# Eventing Final tomorrow!



## R_H (30 July 2012)

I am one of the very lucky people who managed to get last minute tickets for the show jumping tomorrow! 

any ideas on what is a good time to arrive if you are collecting from the box office? and is the final horse inspection public?

It's going to be very exciting - Team gold? it's possible? 

also what are your medal predictions after today?


----------



## Cazzabombazza (30 July 2012)

Will be exciting! However I had recorded the Xc today so I was on a delay! Has it finished yet, and how are we doing??


----------



## BobbyMondeo (30 July 2012)

Cazzabombazza said:



			Will be exciting! However I had recorded the Xc today so I was on a delay! Has it finished yet, and how are we doing??
		
Click to expand...

Yes finished now! We finished second on 130.2 all 5 riders did a fantastic job!!


----------



## Cazzabombazza (30 July 2012)

Wow we're doing so well! I only didn't see Fox-Pit the rest were amazing! How far behind are we to whoever (Germans?) is in front?


----------



## BobbyMondeo (30 July 2012)

Germans are on 124.7 so only 2 fences in it. and 1 fence between us and Sweden and New Zealand. 

It really is a close one! Going to be so exciting tomorrow


----------



## R_H (30 July 2012)

Full results after XC here 
http://www.london2012.com/equestrian/event/eventing-individual/phase=eqx003300/index.html


----------



## BobbyMondeo (30 July 2012)

In other thoughts i think gold is within our reach! especially at home with the roar of the british crowd cheering them on 

Individual medal for grabs for mary or tina isnt out of the question either in my opinion


----------



## R_H (30 July 2012)

Will Michael Jung get the gold? European/World/Olympic Champion is some title isn't it! 
Fingers and toes will both be crossed for a GB gold!


----------



## BobbyMondeo (30 July 2012)

Definitely a title he will be wanting to achieve.

GB have just go to ride the best they have ever ridden and take the home support and run with it, today should have given them confidence though which is great.

Fingers crossed!!!


----------



## R_H (30 July 2012)

was there any other team to get all 5 team members clear cross country?


----------



## BobbyMondeo (30 July 2012)

I dont think there was actually.....didnt think about that till now. If not then we did pretty darn good


----------



## Areion (30 July 2012)

GB, Germany, New Zealand and Sweden. GB the only team with 3 riders inside the time though!


----------
--------------------------------------------------
TASKS FOR THIS EXERCISE =
1/ Please write out the part of the eventing forum thread from "Individual medal for" to "title isn't it!".
2/ According to the eventing forum thread, what score were the Germans on after the cross country?
--------------------------------------------------
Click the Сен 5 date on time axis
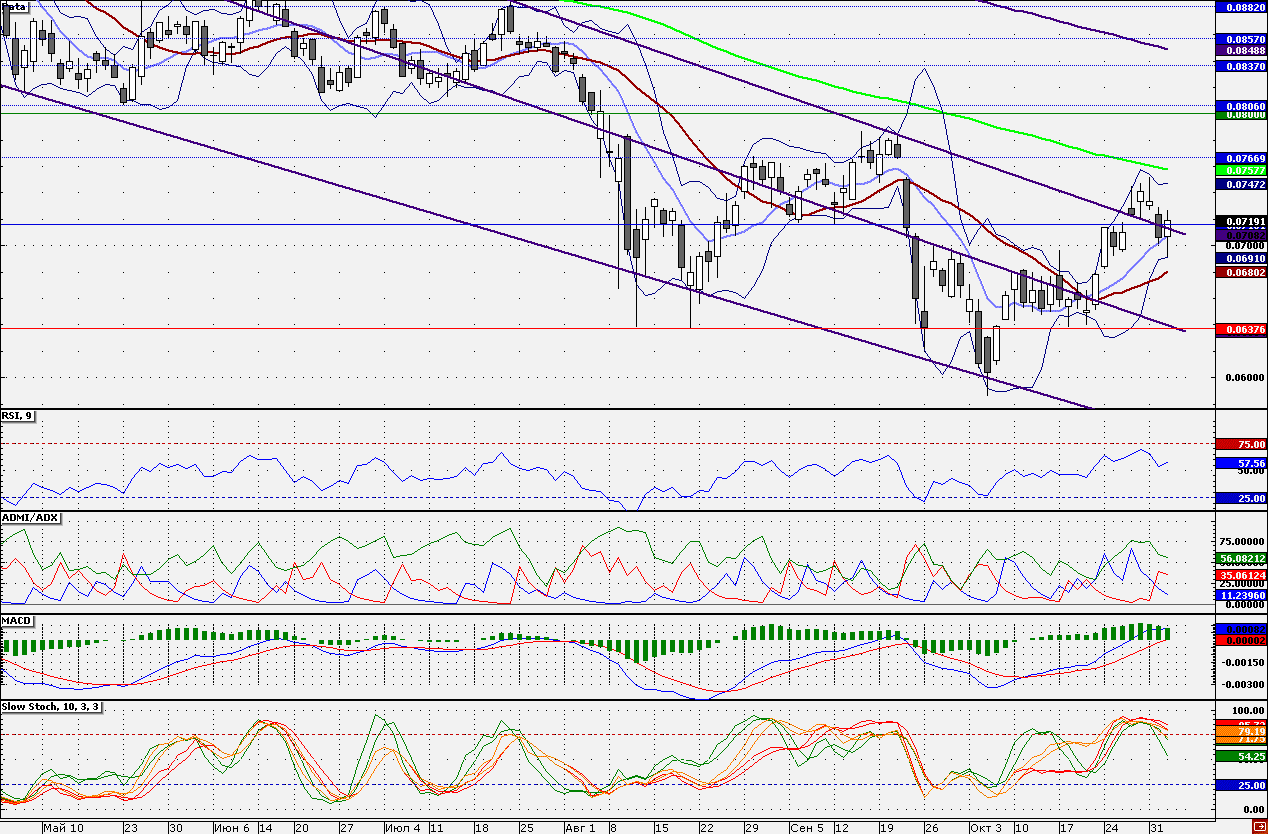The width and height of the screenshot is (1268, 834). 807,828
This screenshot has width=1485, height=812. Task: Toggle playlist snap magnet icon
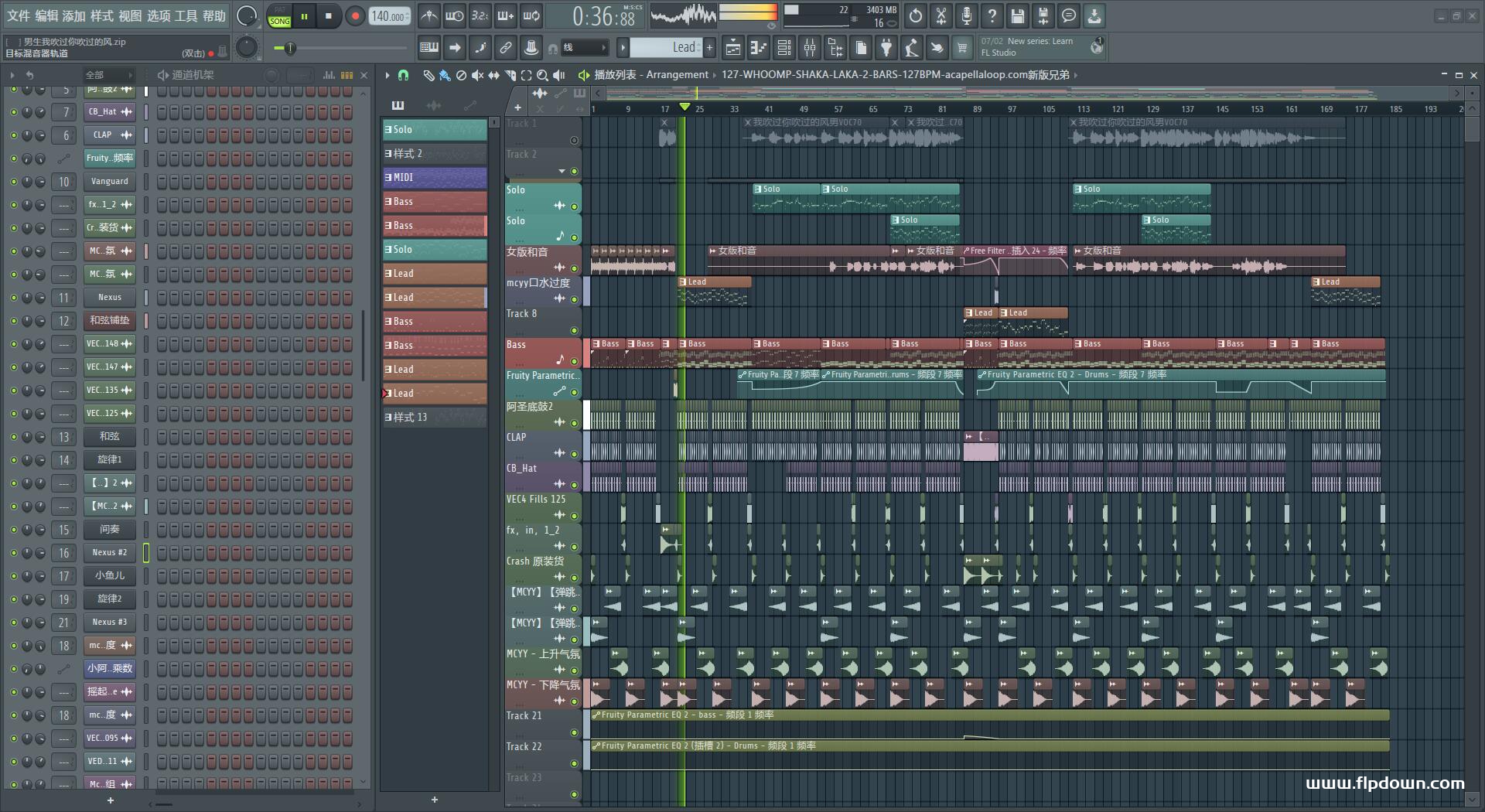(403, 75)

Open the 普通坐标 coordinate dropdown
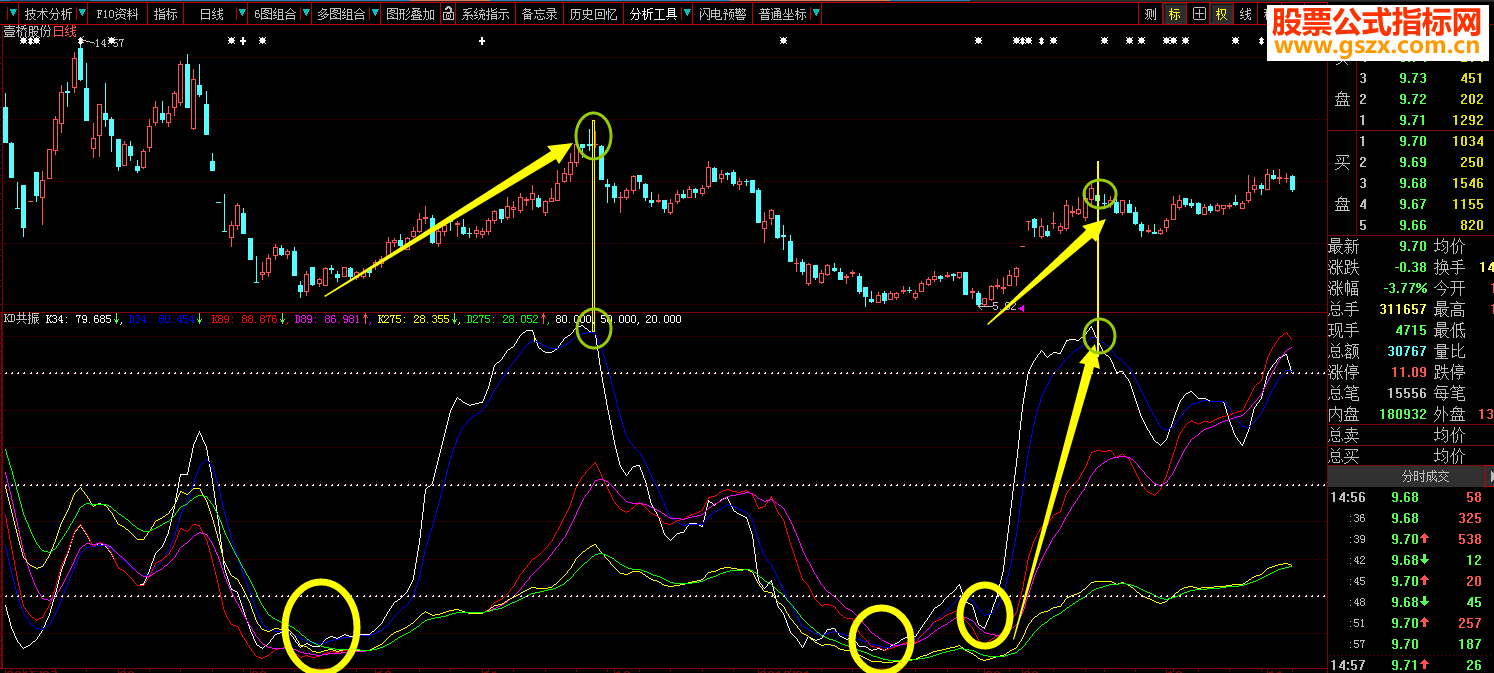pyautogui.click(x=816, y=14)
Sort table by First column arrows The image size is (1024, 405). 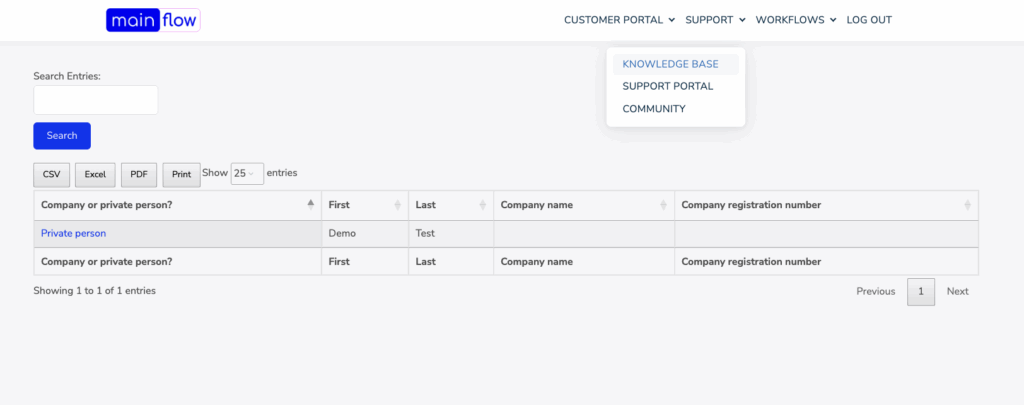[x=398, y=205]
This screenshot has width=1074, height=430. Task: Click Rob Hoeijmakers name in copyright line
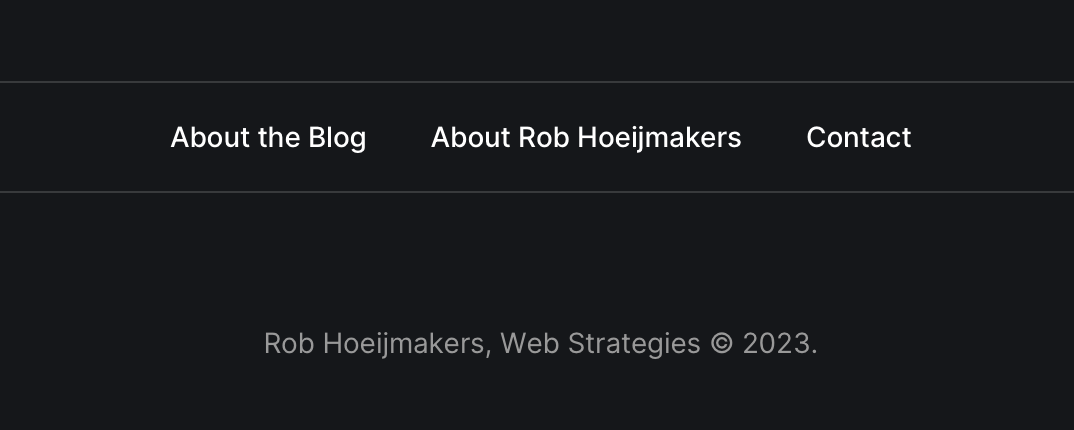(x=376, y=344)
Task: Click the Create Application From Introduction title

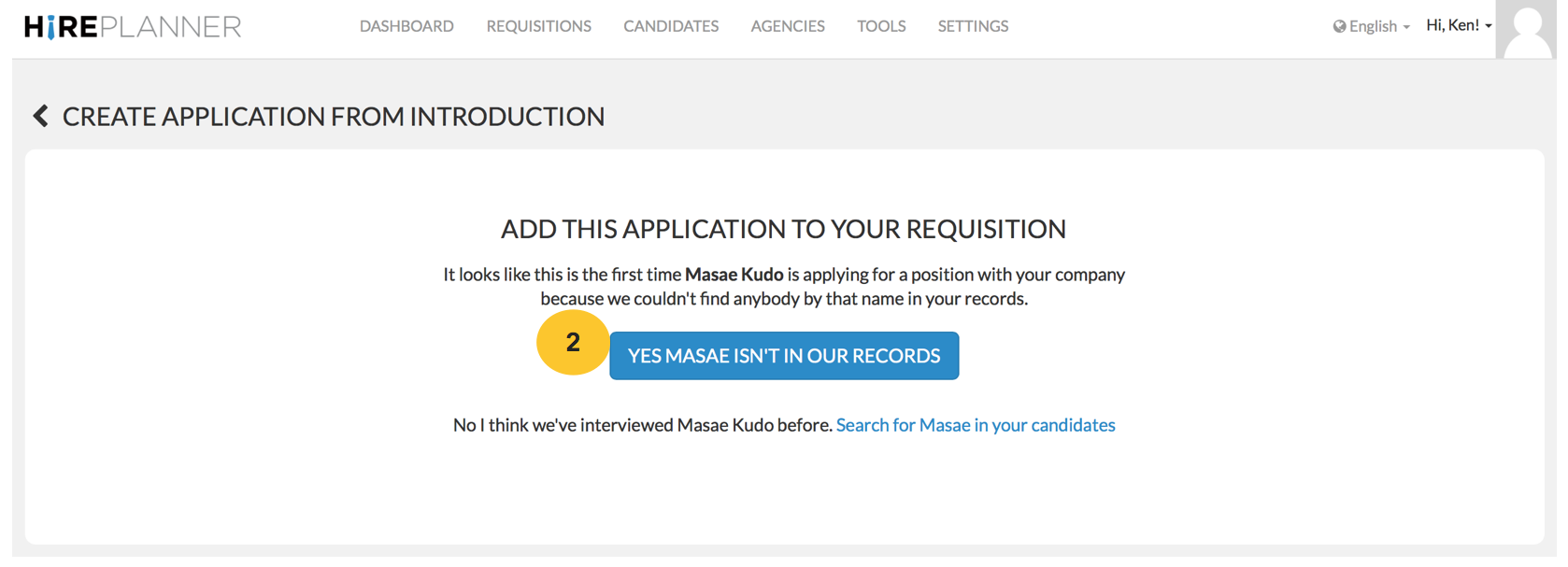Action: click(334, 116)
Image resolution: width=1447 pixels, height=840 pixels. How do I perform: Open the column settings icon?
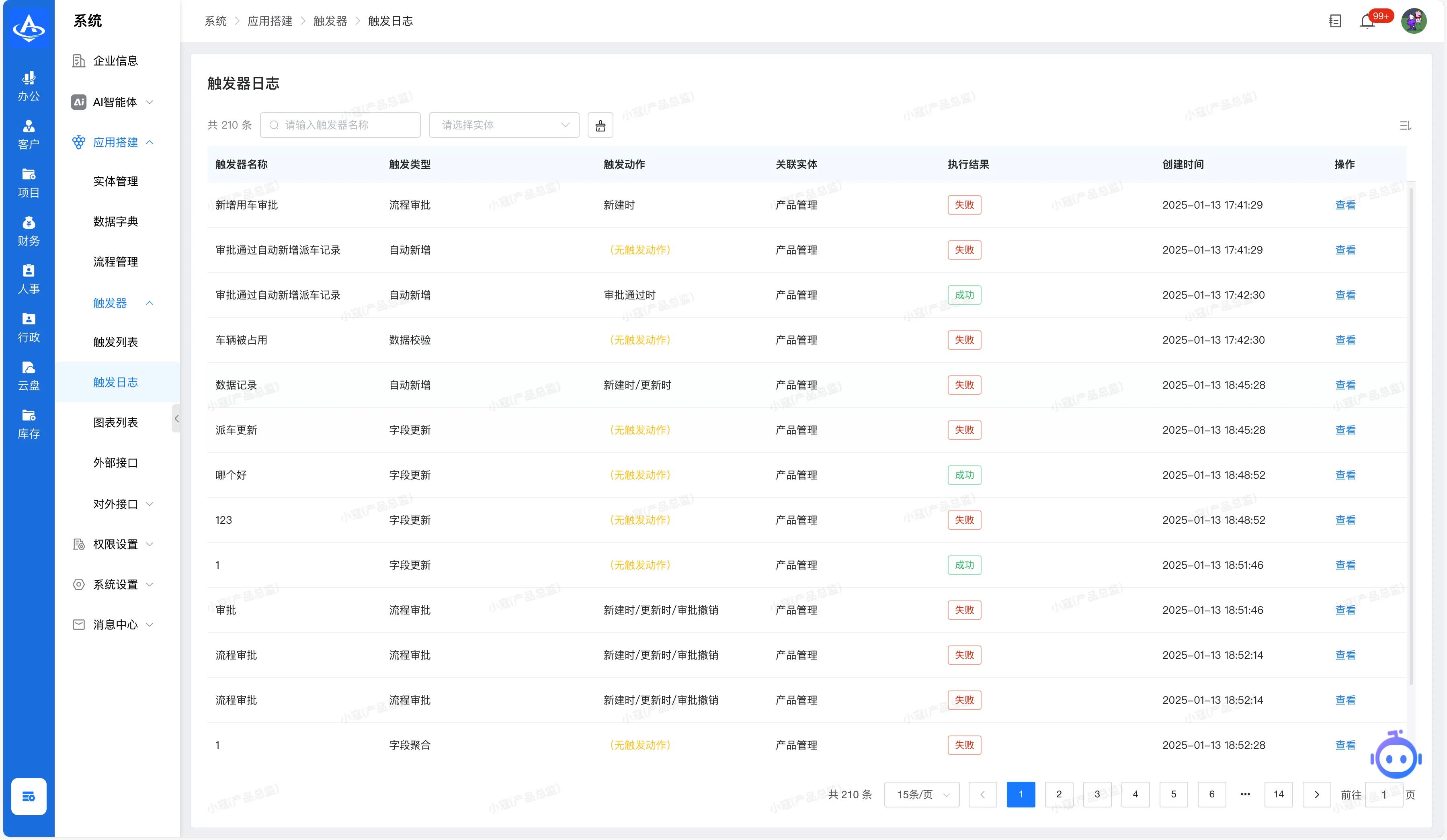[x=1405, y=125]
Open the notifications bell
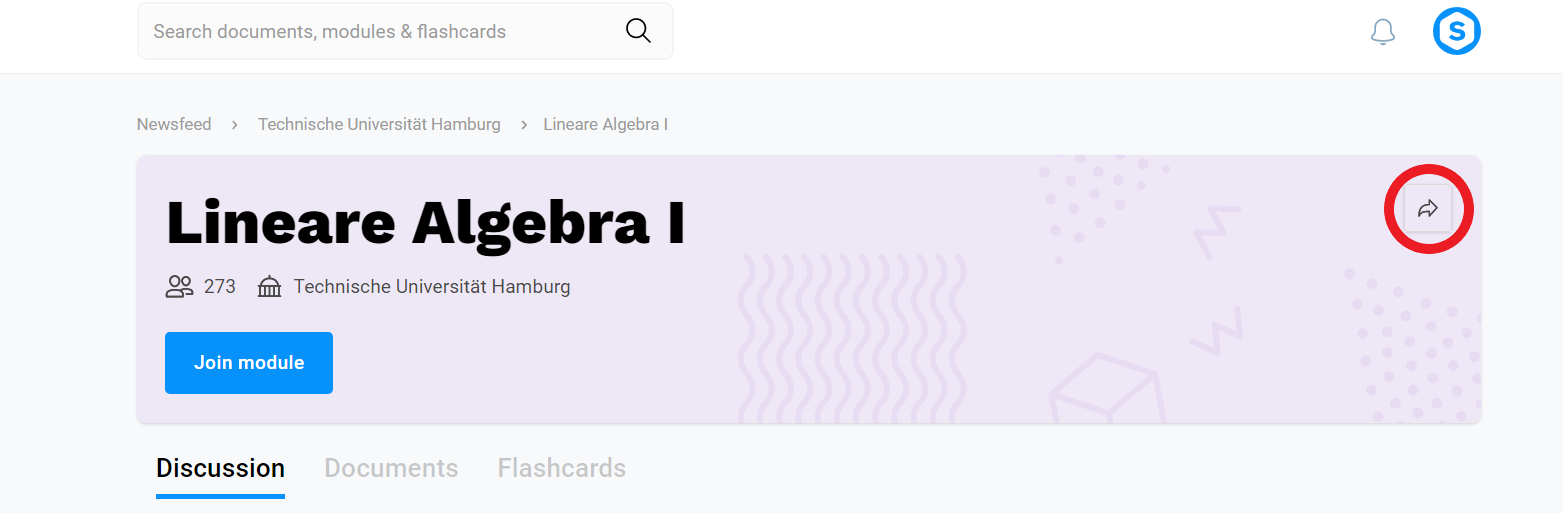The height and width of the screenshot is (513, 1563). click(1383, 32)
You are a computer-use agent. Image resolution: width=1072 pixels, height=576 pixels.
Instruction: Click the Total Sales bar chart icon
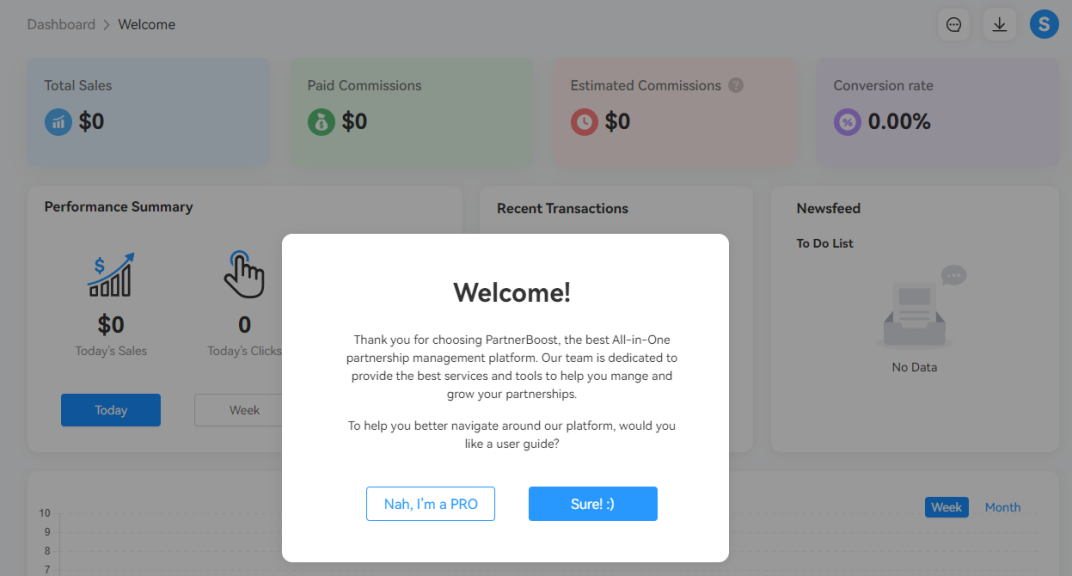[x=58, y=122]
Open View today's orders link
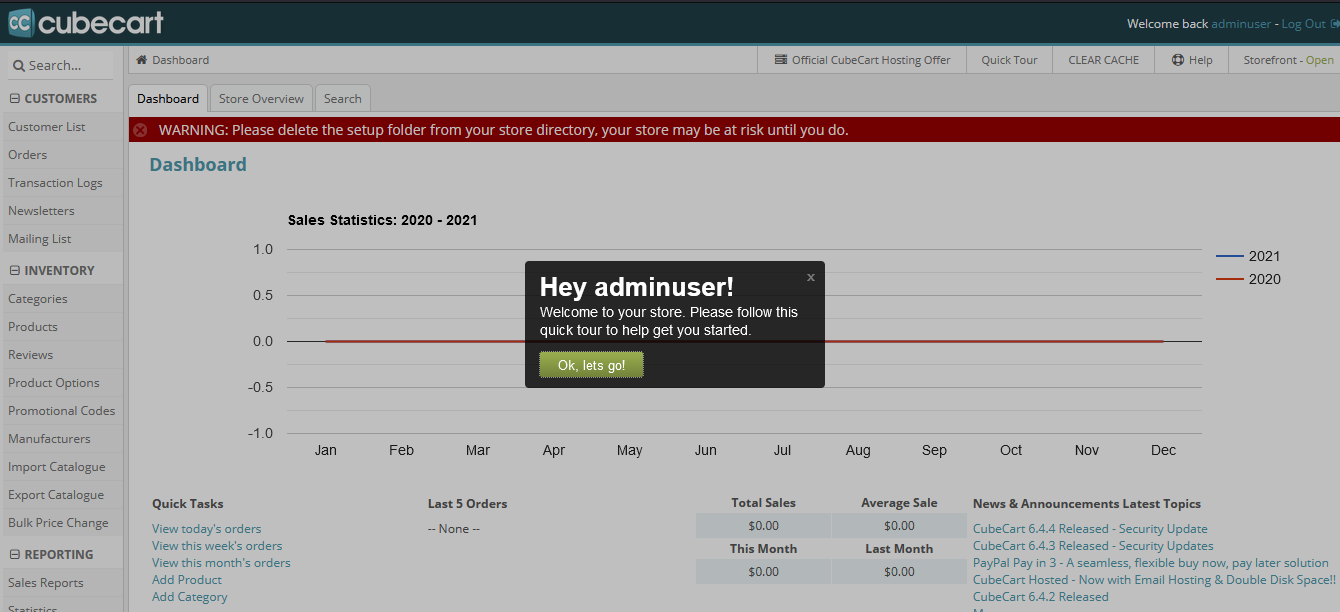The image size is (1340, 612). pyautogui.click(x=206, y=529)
--------------------------------------------------
RESULTS =
1/
Individual medal for grabs for mary or tina isnt out of the question either in my opinion


----------



## R_H (30 July 2012)

Will Michael Jung get the gold? European/World/Olympic Champion is some title isn't it!

2/ 124.7